» Work to complete: Leaving out the pictures, please retype each record exactly.

» Source material:
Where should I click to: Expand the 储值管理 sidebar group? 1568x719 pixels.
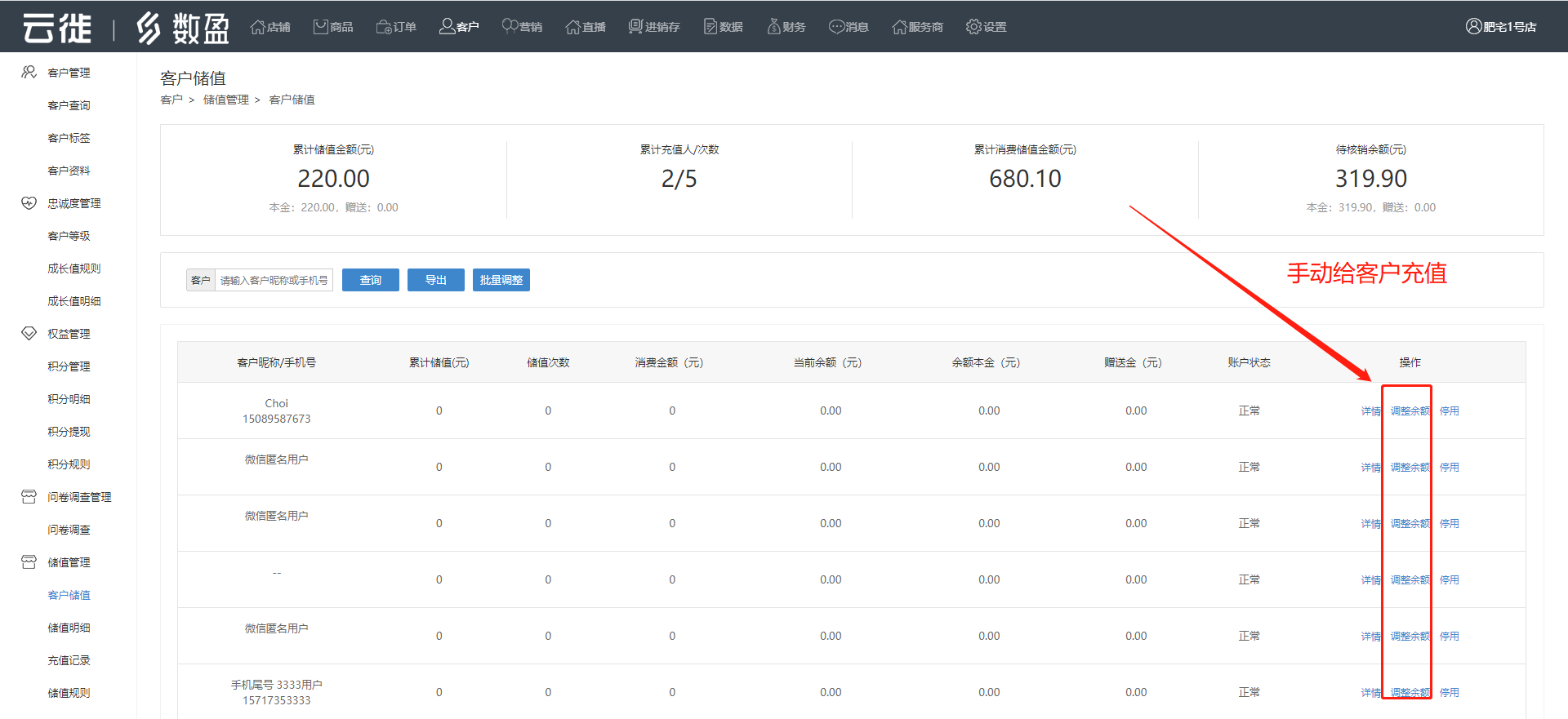click(x=69, y=562)
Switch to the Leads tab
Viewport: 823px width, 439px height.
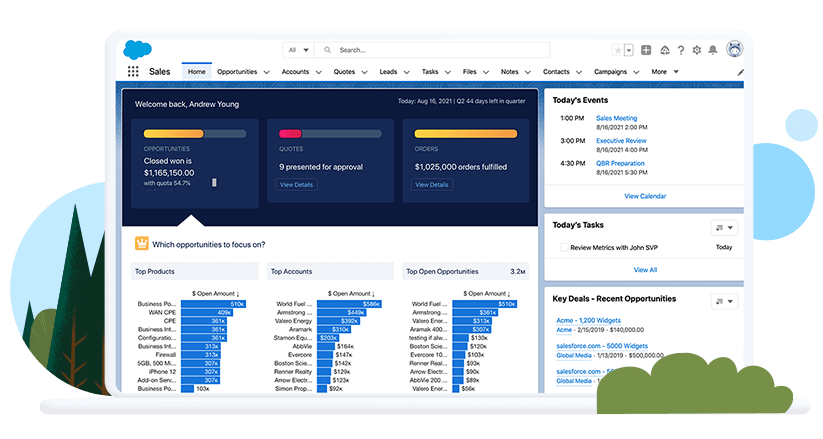coord(388,72)
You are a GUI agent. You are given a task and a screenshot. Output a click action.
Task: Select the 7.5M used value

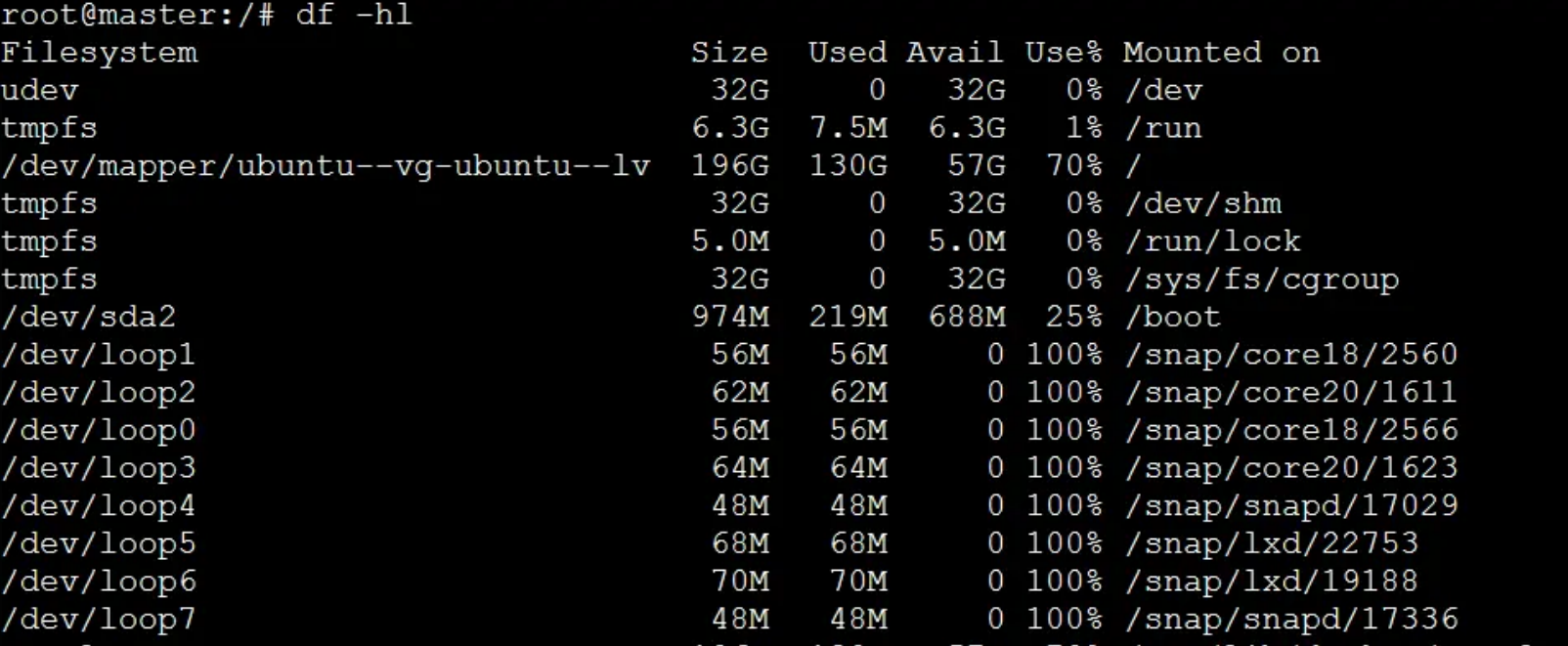849,128
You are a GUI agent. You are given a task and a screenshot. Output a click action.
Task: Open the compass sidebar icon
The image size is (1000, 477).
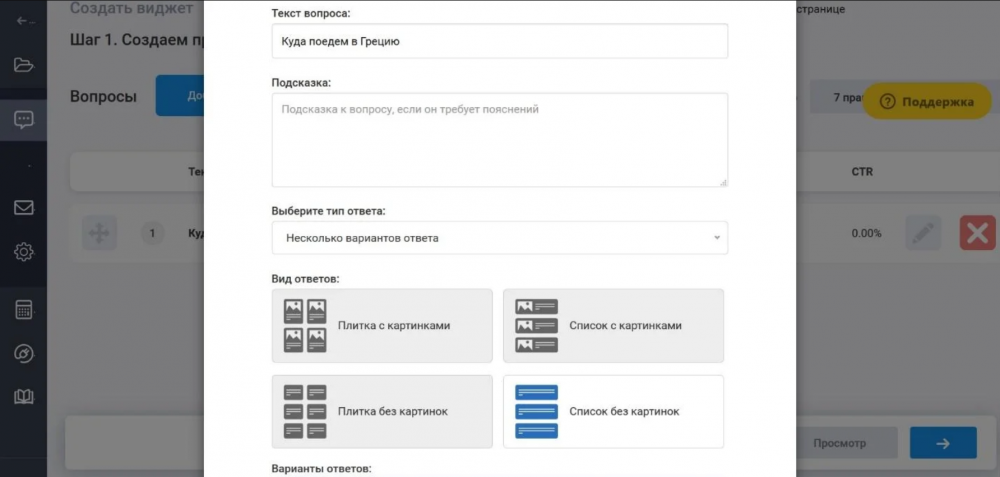[x=24, y=354]
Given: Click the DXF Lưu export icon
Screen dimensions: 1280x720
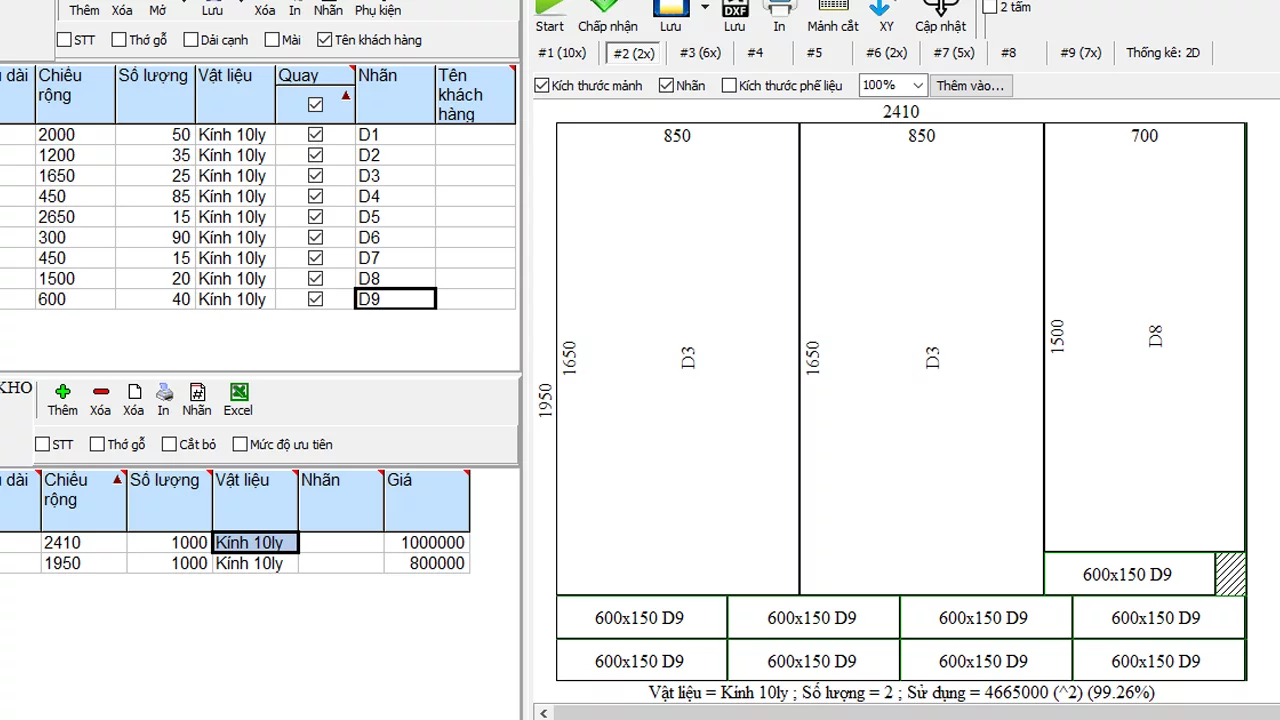Looking at the screenshot, I should tap(735, 8).
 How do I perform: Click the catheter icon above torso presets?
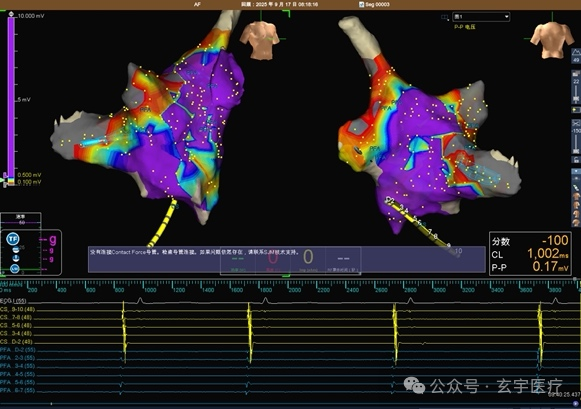(x=576, y=188)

» Result of the task:
Where should I click to: Expand the 储值管理 sidebar group? 1568x719 pixels.
click(x=69, y=562)
Switch to the Leads tab
Viewport: 823px width, 439px height.
coord(388,72)
You are a GUI agent. You are given a task and a screenshot. Output a click action.
Task: Select the 7.5M used value

849,128
You are a GUI agent. You are given a task and a screenshot. Output a click action.
Task: Open the compass sidebar icon
The image size is (1000, 477).
[x=24, y=354]
Given: Click the DXF Lưu export icon
Screen dimensions: 1280x720
Looking at the screenshot, I should tap(735, 8).
 How do I perform: Click the catheter icon above torso presets?
(x=576, y=188)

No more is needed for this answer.